Points for advancing Zero Trust

Visualization is essential to achieving Zero Trust. Mr. Ishikawa praises "Power BI" for visualization. “In order to acquire logs, SIEM products such as Splunk and Azure Sentinel are good, but even with Microsoft 365, you can collect a lot of data with APIs and connectors, and you can export the collected data to Power BI. (Mr. Ishikawa).

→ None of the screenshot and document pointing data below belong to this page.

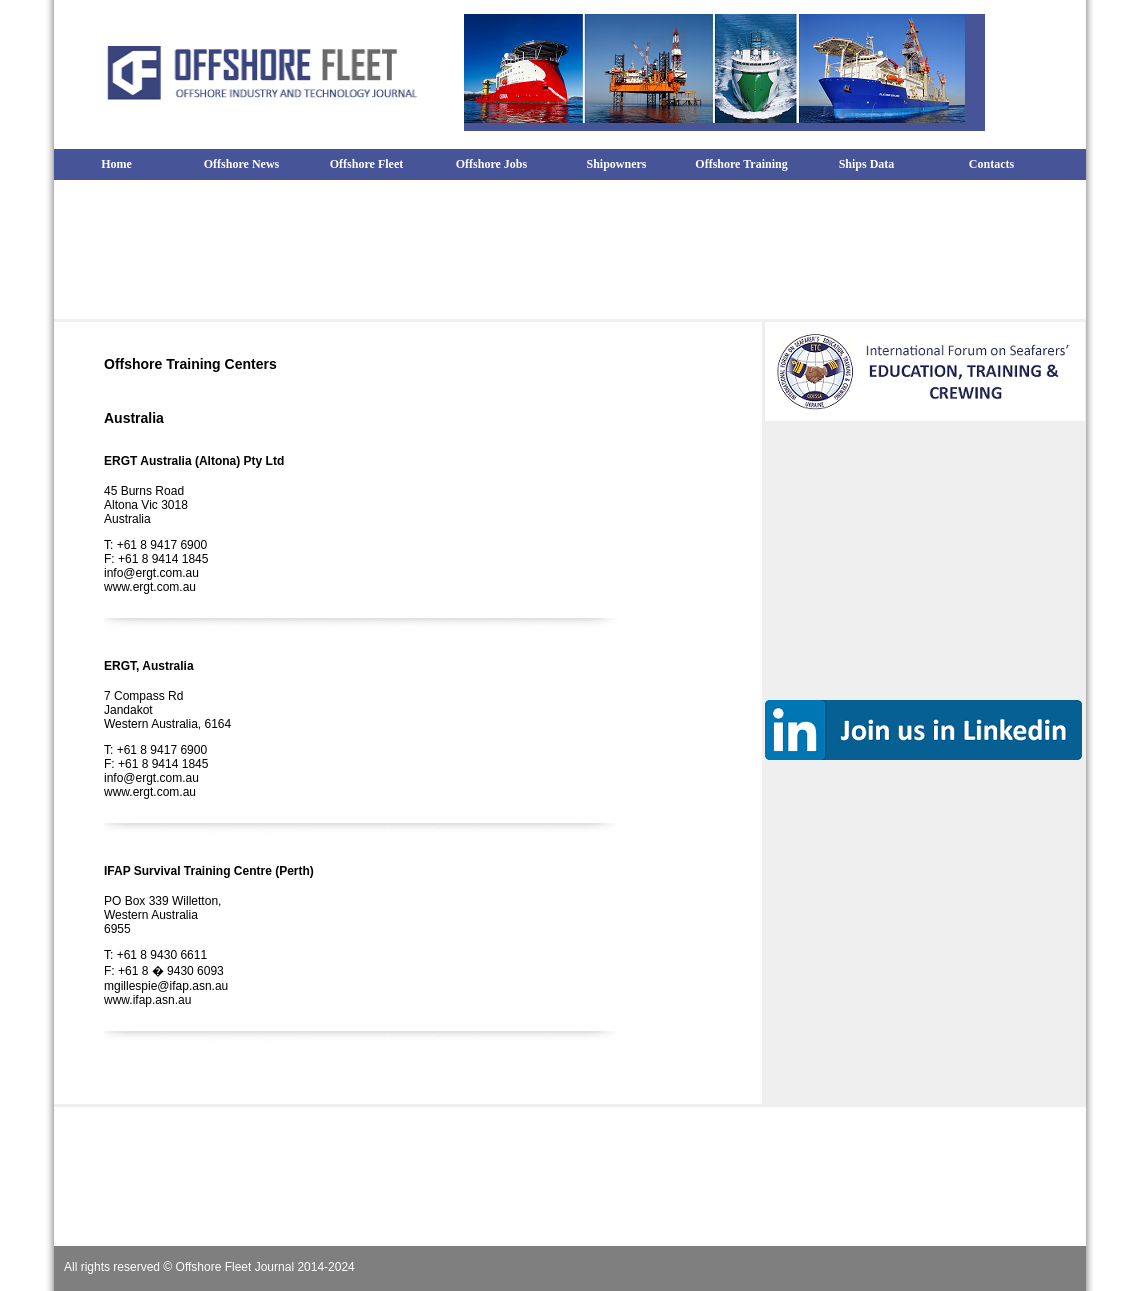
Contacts (991, 164)
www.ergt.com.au (150, 587)
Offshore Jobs (491, 164)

 Specifically, since it can be output with "Power BI Export", the collected data can be visualized with Power BI. The same is true for Splunk, where you can export log data to Power BI for visualization.

 Finally, Mr. Ishikawa showed "points of how to proceed with zero trust, etc."

• Think with what you want to do
• Breaking out of silos: Expand your responsibilities a bit and be flexible
• Keep 3 Points in Mind (ID, EDR, Sharing)
• Communicate with internal and external stakeholders
• Conduct study sessions (external and internal), videos, external materials, and SNS
• Security & data centered on Splunk, Microsoft 365, and Power BI

“When we talk about Zero Trust, there is so much information that it gives us a headache, but it is important to proceed step by step. I think it would be a good idea to share it," said Mr. Ishikawa, who concluded his lecture by discussing key points for promoting Zero Trust.